A baseline GPT-5.1-based coding agent may have only detected 34% of vulnerabilities in 90 exploited DeFi contracts, but a purpose-built AI security agent running on the same underlying model bested that by a long shot — detecting 92% of the vulnerabilities.
That, according to Cecuro, which examined 90 exploits occurring after September 30, 2024, into early 2026, amounted to $96.8 million in exploit value.
“These results demonstrate that deep domain expertise and agent optimization can 2-3x vulnerability detection performance over baseline agentic code review on the same underlying model,” according to a Cecuro blog post.
“Separately, frontier agents now execute end-to-end exploits on 72% of known vulnerable contracts, underscoring that offensive capability is advancing in parallel,” the researcher wrote, noting that “the benchmark dataset and the baseline agent are open-sourced; the full Cecuro Security Agent is not, given the risks of making autonomous exploit tooling publicly available.”
Explaining that 2025 crypto theft hit $3.4 billion, “of which $1.5 billion came from a single compromise of Bybit in February,” the researchers point to a massive issue in the security landscape of smart contracts that is not keeping up with the requirements of the financial systems it powers.”
But, they note, protecting smart contracts and Web3 cybersecurity typically proves “very challenging,” particularly because expert knowledge is in short supply. “The vulnerabilities that cause the largest losses are rarely obvious,” they wrote.
Deep expertise in programming languages, as well as governance mechanisms and DeFi protocol economics, is required to identify vulnerabilities.

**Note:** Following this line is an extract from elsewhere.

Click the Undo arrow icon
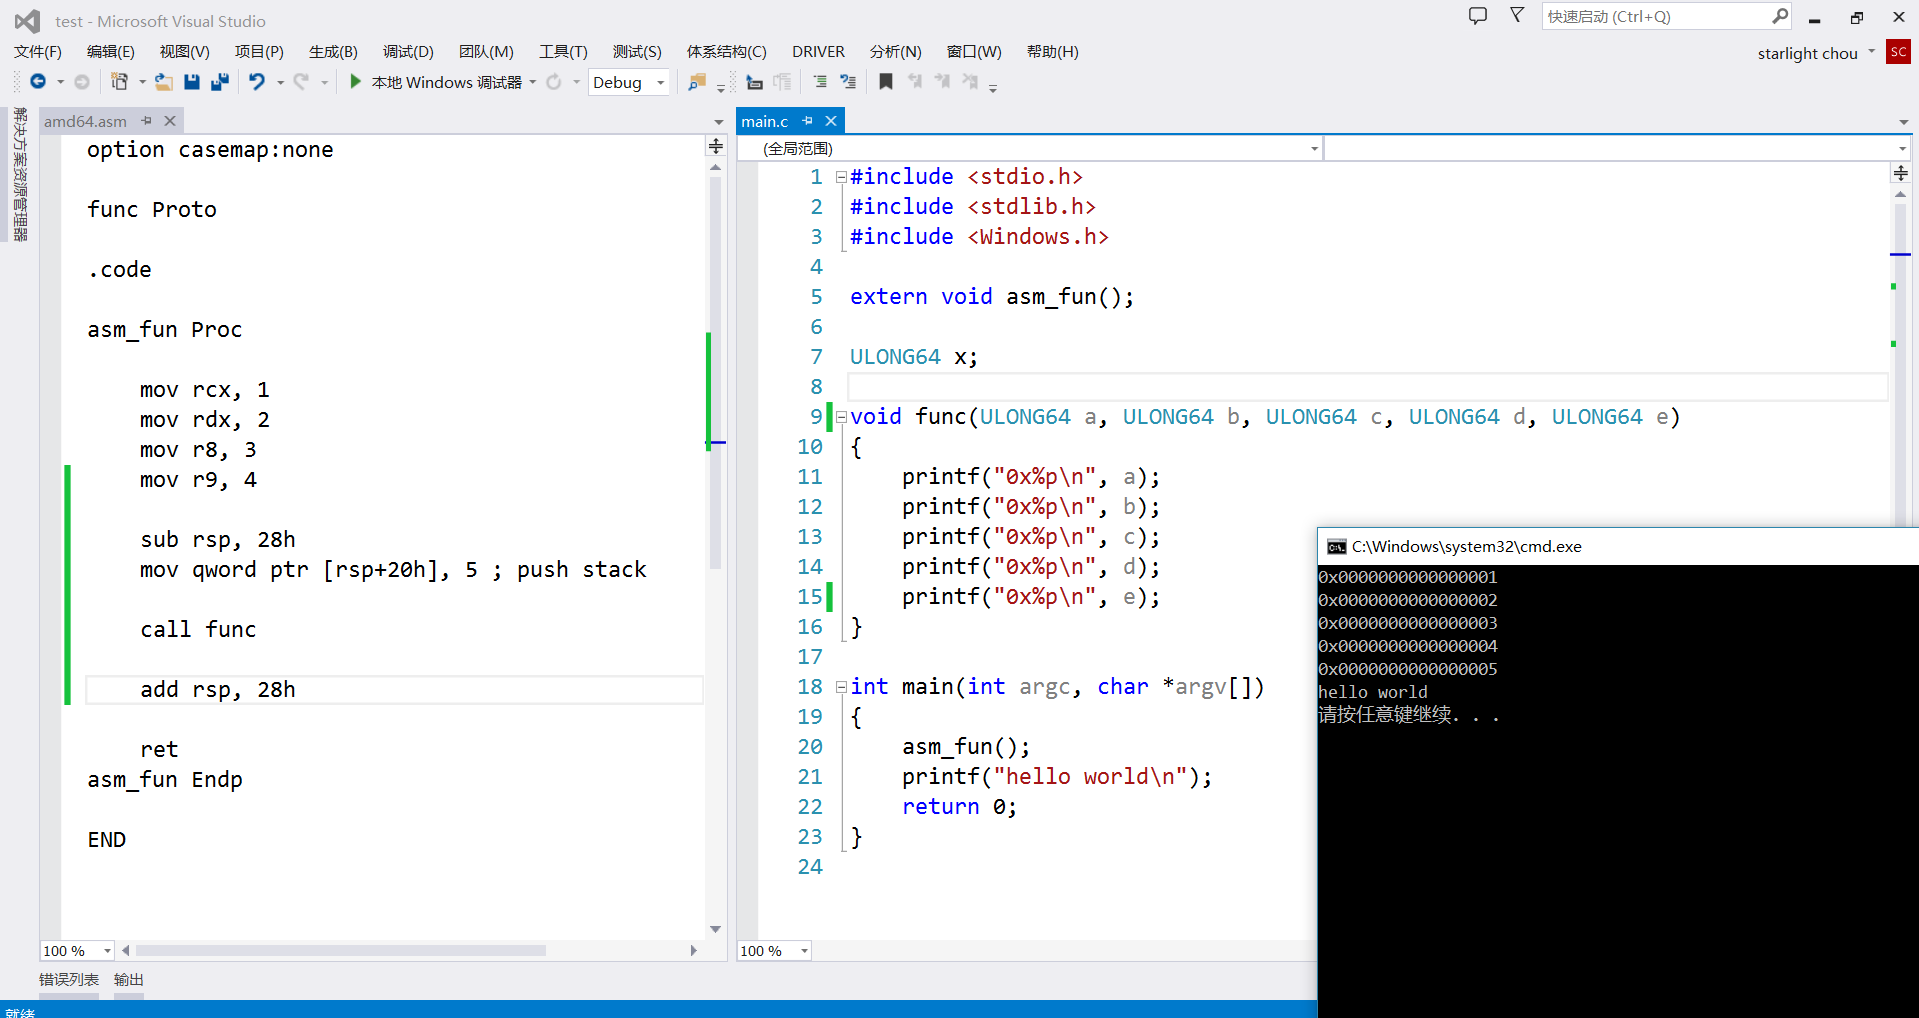This screenshot has height=1018, width=1919. (257, 82)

But that latter skillset “is scarce and highly sought after.”
Professional human audits can help, but are costly and time-consuming. Plus, they “only cover the codebase at a sign point in time,” resulting in projects lacking “full audit coverage” or simply skipping the process altogether.
“These findings show that DeFi contract security has now become an ‘attacker AI agents vs defenders AI agents’ regime for smart contracts,” says Mayuresh Dani, Security Research Manager at Qualy Threat Research Unit.

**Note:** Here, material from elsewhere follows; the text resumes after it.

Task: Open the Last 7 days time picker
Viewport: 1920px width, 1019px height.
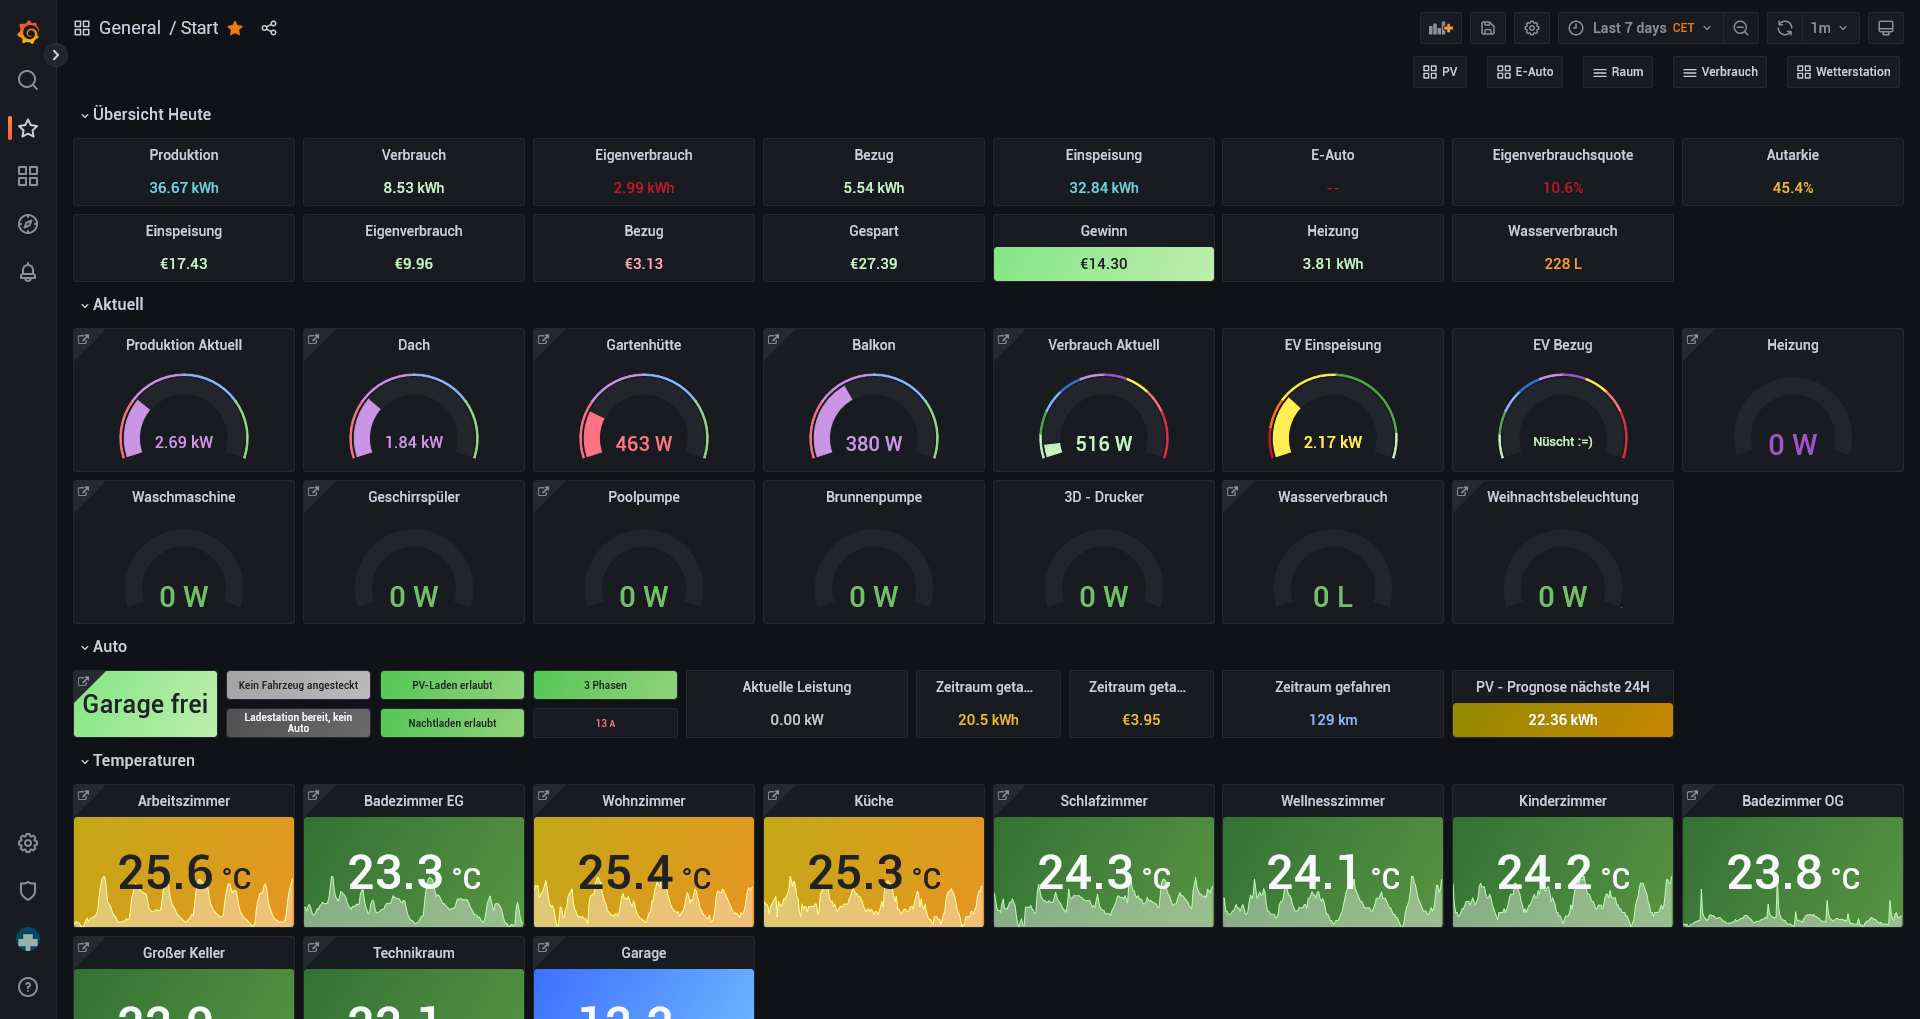Action: point(1640,28)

While “threat actors can already use agents to scan thousands of contracts and autonomously weaponize many known bug classes for a marginal cost per attempt,” Dani says, the benchmark “shows us that these need to be based on DeFi-specific heuristics and should contain protocol-aware detections.”
Cecuro’s study found three challenges that researchers say “consistently limited agent performance.” There is no verifiable feedback — discovery is difficult, “knowing where to look before you know what you are looking for.” In addition, there is no systematic coverage.
“Without domain-specific guidance, agents tend to follow shallow paths and spend their budget on surface-level patterns,” the researchers wrote. “In some runs, the basic agent traced a peripheral contract for most of its budget and never reached the vulnerable function.”
And, third, they noted context saturation and output variance. “A pattern we observed across runs is that agents tend to treat the review as complete once a handful of findings are flagged, even when large parts of the codebase remain unexamined,” the researchers said, something that “persists even with explicit planning mechanisms like todo tools and system reminders in place.”
The upshot? Detection is crucial. And AI can improve the odds. “Projects not using AI for defense are exposed in a way that simply was not true a year ago,” the researchers wrote. “AI-powered security review is available today at a fraction of the cost of a single audit, covering the vast majority of real-world exploit classes.”
And defenders must rise to the occasion…quickly. “We’re in the era of machine-speed exploits. Period. General-purpose AI and traditional ‘check-the-box’ security audits are a false comfort when the actual battle is moving in milliseconds,” says Ram Varadarajan, CEO at Acalvio.